→ Assignment:
In the listing below, find the line containing "For every named" and the line containing "[Amigo Autoparts] (338, 29)". Repeat exactly those two lines and every line between them, nothing more.

→ Study material:
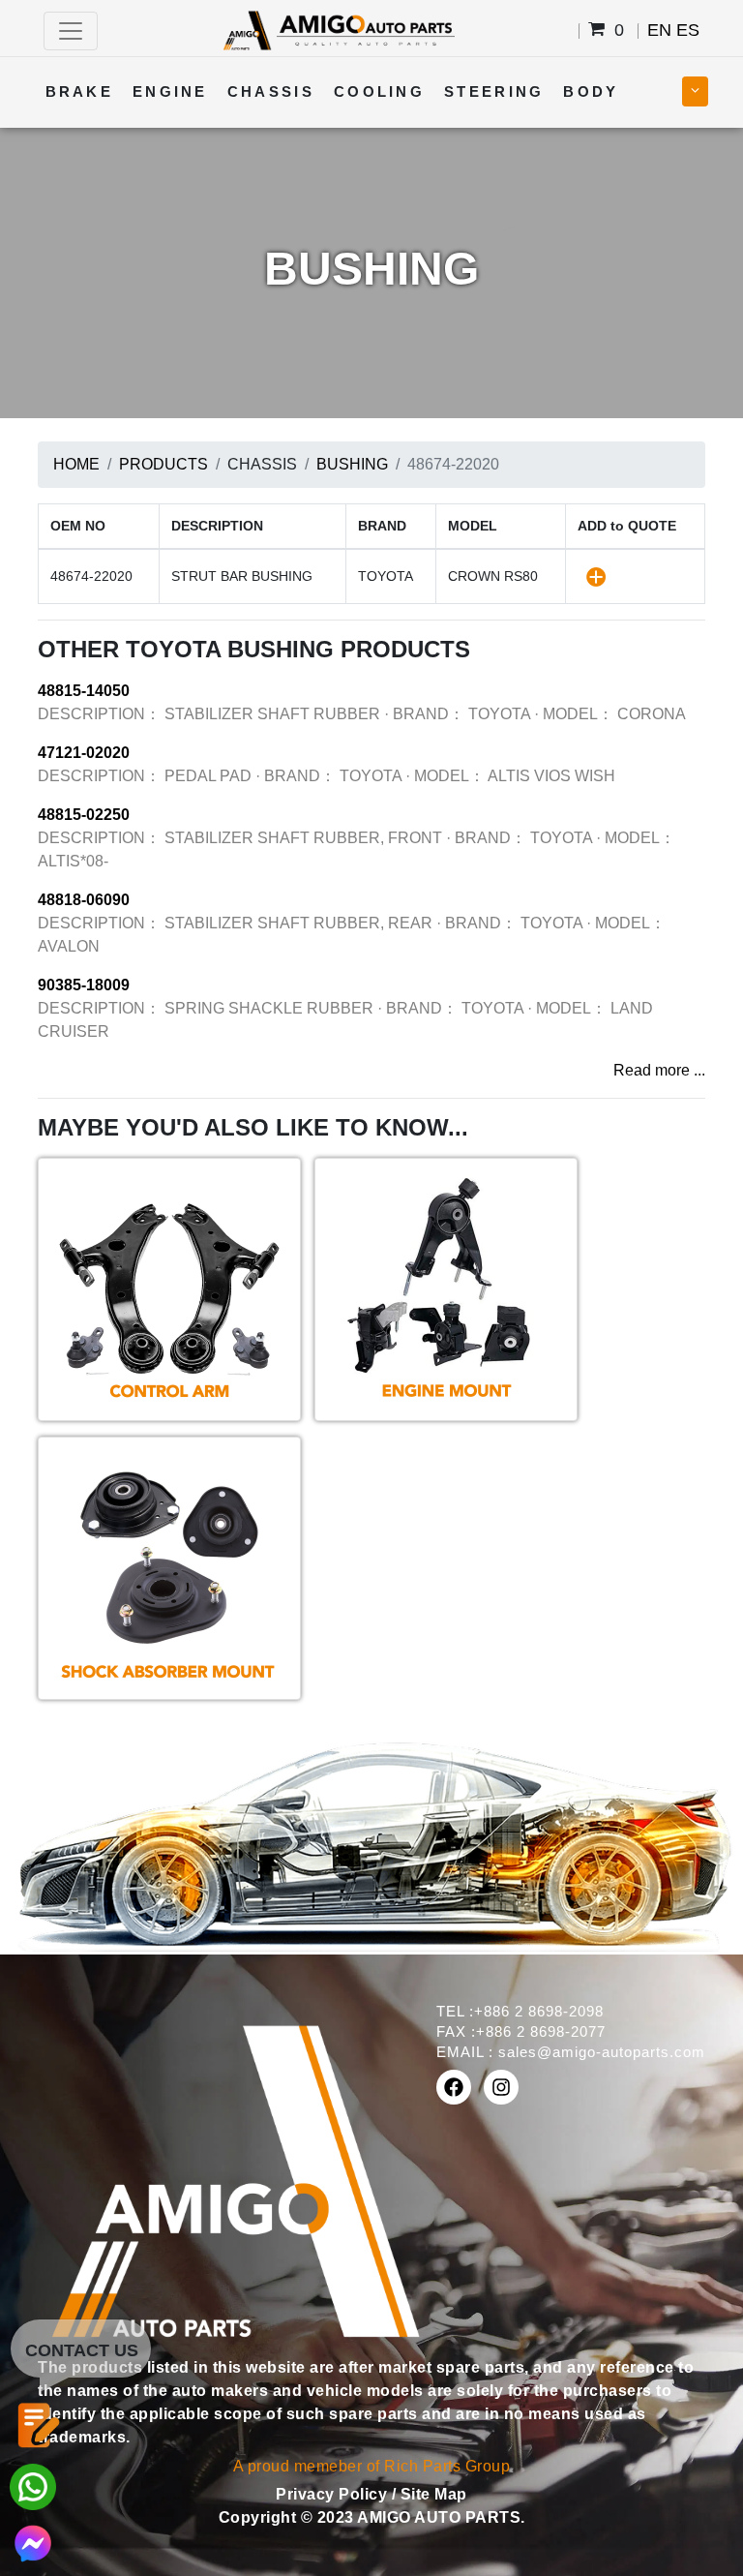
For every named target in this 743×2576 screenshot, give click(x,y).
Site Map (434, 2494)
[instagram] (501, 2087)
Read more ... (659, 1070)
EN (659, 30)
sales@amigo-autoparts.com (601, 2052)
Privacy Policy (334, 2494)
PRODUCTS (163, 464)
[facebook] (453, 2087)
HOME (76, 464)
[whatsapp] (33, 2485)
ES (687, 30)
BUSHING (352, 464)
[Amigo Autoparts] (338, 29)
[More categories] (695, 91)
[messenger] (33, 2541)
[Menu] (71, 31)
---
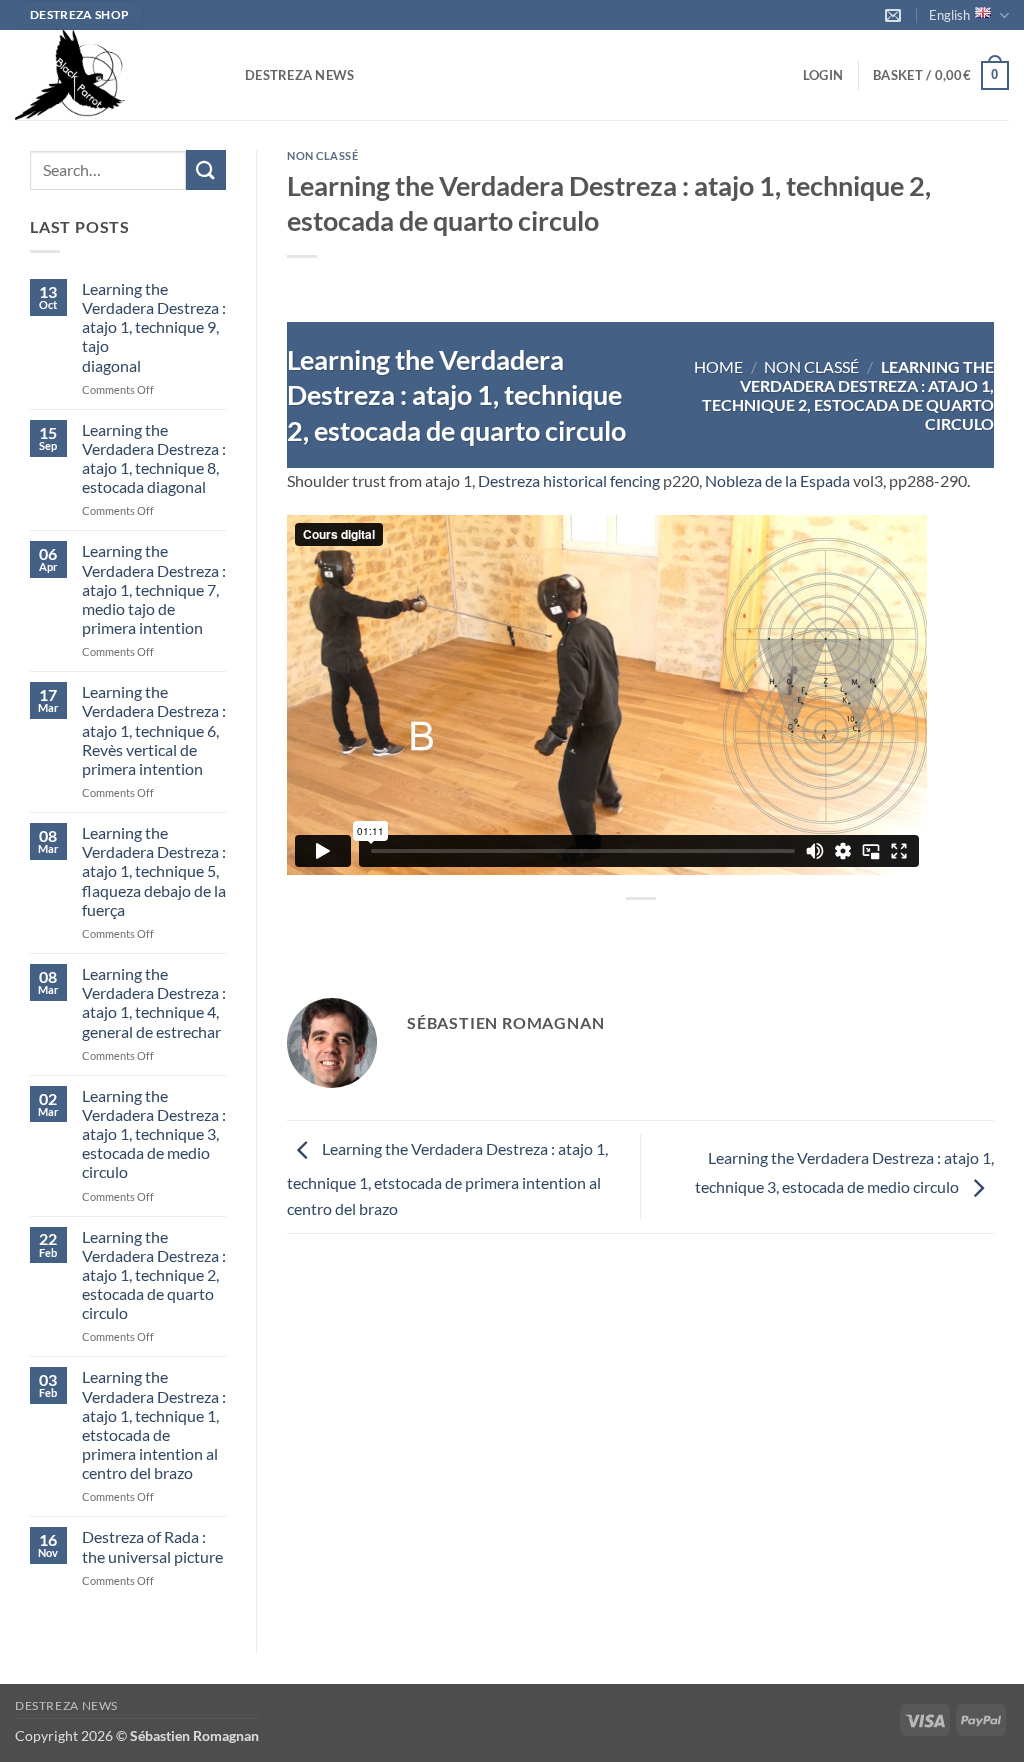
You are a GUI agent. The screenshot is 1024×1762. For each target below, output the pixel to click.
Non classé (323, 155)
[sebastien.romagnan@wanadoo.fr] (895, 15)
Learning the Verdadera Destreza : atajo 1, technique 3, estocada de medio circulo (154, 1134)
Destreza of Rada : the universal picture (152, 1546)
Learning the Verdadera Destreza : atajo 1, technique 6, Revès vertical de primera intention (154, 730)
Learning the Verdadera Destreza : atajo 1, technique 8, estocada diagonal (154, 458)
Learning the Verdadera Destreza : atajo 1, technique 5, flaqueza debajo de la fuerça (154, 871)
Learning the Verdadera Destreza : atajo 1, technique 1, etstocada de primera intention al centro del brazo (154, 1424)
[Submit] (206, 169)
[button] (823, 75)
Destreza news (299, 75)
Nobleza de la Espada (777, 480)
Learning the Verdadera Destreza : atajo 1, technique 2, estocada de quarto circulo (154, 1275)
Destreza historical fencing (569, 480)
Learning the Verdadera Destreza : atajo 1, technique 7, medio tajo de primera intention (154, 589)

→ Response box:
For every named target in this 743×2576 screenshot, give click(x,y).
Site Map (434, 2494)
[instagram] (501, 2087)
Read more ... (659, 1070)
EN (659, 30)
sales@amigo-autoparts.com (601, 2052)
Privacy Policy (334, 2494)
PRODUCTS (163, 464)
[facebook] (453, 2087)
HOME (76, 464)
[whatsapp] (33, 2485)
ES (687, 30)
BUSHING (352, 464)
[Amigo Autoparts] (338, 29)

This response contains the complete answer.